Types of File Systems

There have been various file systems with their various quirks, but they can be generally divided into four types.

Block Based File Systems

These are file systems that represent the used storage space in the form of a tree. They are also the oldest types of file systems out there.

They divide the storage into various blocks in which files are stored. Any updates to the files are done in place. Let's say block x contains my file, and if I want to update the file, the same block is rewritten with the new updated file's content.

Can you see the problem? Suppose my block is 256 B in size, and that contains a file of size 256 B as well. Say some random bytes, say 13th, 19th, 100th, and 105th bytes, are to be updated to new values by your computer. Let's say the writes can be done at a maximum rate of 1 B at a time. And to add to this, let's say our luck is very bad, and after it has updated the 19th block, there is a power failure, and the write operation stops, and so does your computer. Now there is no information on what changes are remaining, or what has already been written.

You get a situation where some of the file is updated while the rest isn't.

Nightmare.

This is called non-atomicity, or non-resiliency. They are not resilient to power losses as they are not atomic. If an operation is atomic, it means that if it is interrupted in between executions, any changes it makes will be reverted back to the pre-execution state.

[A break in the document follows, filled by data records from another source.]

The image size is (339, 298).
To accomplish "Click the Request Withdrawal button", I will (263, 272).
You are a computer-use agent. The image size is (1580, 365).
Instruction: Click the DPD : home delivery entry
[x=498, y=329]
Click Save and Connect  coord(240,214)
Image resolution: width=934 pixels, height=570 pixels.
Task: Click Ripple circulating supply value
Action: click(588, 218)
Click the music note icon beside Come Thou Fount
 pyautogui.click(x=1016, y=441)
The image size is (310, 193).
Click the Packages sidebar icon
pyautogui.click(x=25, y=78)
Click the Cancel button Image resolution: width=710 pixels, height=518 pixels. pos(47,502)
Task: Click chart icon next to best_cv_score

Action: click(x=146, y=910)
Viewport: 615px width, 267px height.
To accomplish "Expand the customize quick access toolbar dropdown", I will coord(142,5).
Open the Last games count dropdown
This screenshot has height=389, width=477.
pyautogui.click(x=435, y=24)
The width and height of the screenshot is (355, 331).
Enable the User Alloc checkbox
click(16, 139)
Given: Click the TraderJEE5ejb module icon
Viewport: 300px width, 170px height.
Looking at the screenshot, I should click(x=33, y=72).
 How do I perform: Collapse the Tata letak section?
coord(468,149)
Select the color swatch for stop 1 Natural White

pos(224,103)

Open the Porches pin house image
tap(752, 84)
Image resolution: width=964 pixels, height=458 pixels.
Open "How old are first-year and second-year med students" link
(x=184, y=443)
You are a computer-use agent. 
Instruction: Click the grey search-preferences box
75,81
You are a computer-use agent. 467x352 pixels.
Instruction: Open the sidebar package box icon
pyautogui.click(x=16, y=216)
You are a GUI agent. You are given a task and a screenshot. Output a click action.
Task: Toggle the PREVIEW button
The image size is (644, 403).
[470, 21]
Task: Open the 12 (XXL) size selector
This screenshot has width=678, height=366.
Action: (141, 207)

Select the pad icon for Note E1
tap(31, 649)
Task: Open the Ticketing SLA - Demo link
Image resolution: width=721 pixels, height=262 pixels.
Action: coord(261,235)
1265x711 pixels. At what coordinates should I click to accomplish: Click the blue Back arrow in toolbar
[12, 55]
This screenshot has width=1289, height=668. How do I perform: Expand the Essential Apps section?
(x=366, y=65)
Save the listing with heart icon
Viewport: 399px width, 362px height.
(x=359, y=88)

Some examples of this type of file system are FAT (opens in a new tab) and ext2 (opens in a new tab).

Without modifications (as seen later), these file systems do not stand up to modern needs for atomicity. You need your file to be updated, but even the previous state is better than a possibly garbled mess.

While this might not seem to be much of an issue for text files, for files encoded using encoding algorithms, this is quite a hell. Depending on the encoding algorithm, it has a very likely outcome of the entire file being corrupted because the decoder can no longer decode the file and hence will give that error.

Another disadvantage of such file systems can be that if there is a file that is updated very often compared to others, the location on the storage device, where the file is located, will be used much more than other areas of the device, leading to uneven wear distribution. This may end up causing that particular area of storage device to die before the others.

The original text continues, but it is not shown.